<<<<

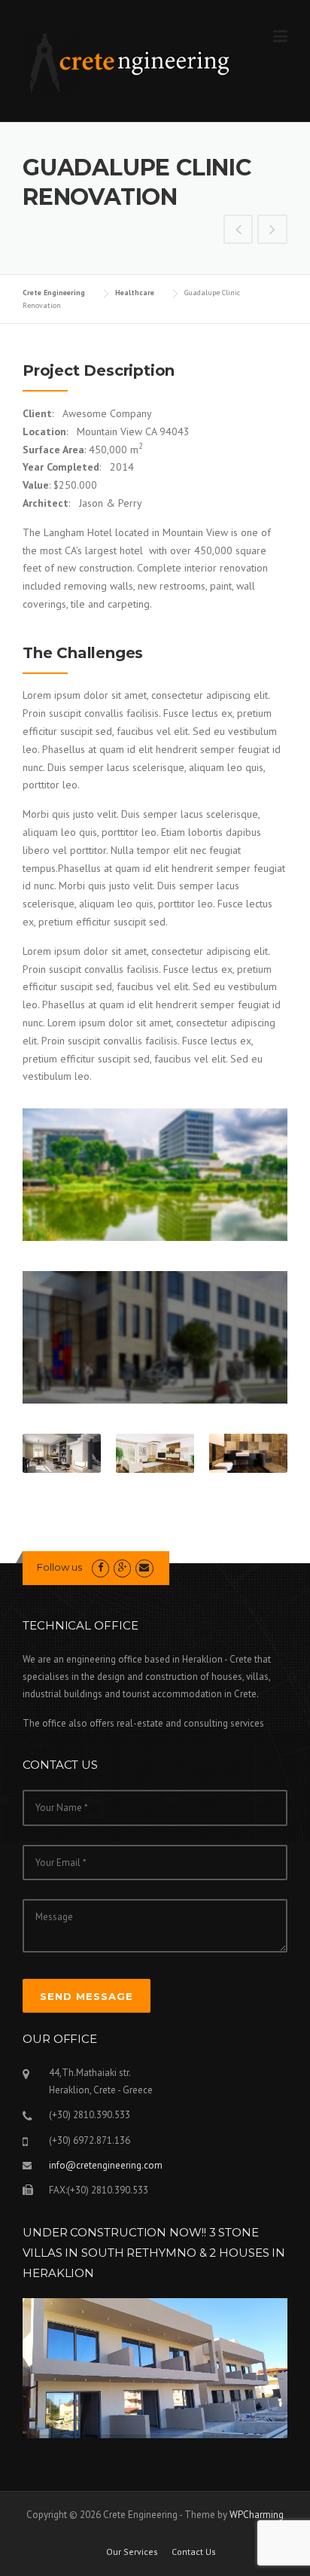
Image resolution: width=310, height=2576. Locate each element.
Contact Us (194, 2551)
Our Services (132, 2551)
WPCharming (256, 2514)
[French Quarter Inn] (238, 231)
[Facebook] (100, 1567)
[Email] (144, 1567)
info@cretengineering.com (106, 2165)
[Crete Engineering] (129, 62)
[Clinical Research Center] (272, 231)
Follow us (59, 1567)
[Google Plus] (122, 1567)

>>>>
<<<<

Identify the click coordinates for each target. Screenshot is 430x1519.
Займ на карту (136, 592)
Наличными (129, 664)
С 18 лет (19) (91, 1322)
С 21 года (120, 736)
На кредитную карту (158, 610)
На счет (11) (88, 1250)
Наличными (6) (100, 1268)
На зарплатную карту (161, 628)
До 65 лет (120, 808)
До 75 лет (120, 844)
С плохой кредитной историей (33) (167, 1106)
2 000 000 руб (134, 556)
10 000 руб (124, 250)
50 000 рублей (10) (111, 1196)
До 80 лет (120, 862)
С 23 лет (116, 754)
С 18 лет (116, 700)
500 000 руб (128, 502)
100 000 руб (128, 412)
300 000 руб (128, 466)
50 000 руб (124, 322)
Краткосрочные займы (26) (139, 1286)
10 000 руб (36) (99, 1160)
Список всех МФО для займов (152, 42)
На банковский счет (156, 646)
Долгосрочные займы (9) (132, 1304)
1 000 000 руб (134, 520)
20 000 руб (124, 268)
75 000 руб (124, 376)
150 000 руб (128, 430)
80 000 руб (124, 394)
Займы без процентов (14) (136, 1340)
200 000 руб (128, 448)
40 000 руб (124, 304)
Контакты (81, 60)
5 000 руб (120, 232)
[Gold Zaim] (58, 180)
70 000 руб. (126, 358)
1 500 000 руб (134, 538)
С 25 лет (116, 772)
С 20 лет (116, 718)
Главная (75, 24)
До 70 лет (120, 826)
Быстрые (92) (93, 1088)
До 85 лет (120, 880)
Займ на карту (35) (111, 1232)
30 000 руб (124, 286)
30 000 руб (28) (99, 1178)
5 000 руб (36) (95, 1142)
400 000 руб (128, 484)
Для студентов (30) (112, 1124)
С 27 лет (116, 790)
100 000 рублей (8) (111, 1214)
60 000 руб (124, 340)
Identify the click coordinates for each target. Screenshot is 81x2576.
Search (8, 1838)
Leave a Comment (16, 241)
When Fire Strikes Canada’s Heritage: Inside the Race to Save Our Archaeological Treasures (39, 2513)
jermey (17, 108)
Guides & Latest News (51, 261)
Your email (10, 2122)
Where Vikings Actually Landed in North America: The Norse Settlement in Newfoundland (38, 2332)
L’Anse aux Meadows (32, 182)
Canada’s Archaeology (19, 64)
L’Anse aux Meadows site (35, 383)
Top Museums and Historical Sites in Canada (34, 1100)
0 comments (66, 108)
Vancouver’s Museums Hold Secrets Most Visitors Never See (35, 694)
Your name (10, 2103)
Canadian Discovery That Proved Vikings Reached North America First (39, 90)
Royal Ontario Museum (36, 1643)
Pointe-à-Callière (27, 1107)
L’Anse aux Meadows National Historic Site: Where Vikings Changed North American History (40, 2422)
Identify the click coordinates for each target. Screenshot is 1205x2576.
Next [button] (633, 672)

>>>>

▸ EXERCISE OBJECTIVE:
Everything in the material above from the line that has "10 000 руб (124, 250)" through the line that has "Долгосрочные займы (9) (132, 1304)" must be duplicated exactly, with no other lines given.

▸ TASK SOLUTION:
10 000 руб (124, 250)
50 000 рублей (10) (111, 1196)
До 80 лет (120, 862)
С 23 лет (116, 754)
С 18 лет (116, 700)
500 000 руб (128, 502)
100 000 руб (128, 412)
300 000 руб (128, 466)
50 000 руб (124, 322)
Краткосрочные займы (26) (139, 1286)
10 000 руб (36) (99, 1160)
Список всех МФО для займов (152, 42)
На банковский счет (156, 646)
Долгосрочные займы (9) (132, 1304)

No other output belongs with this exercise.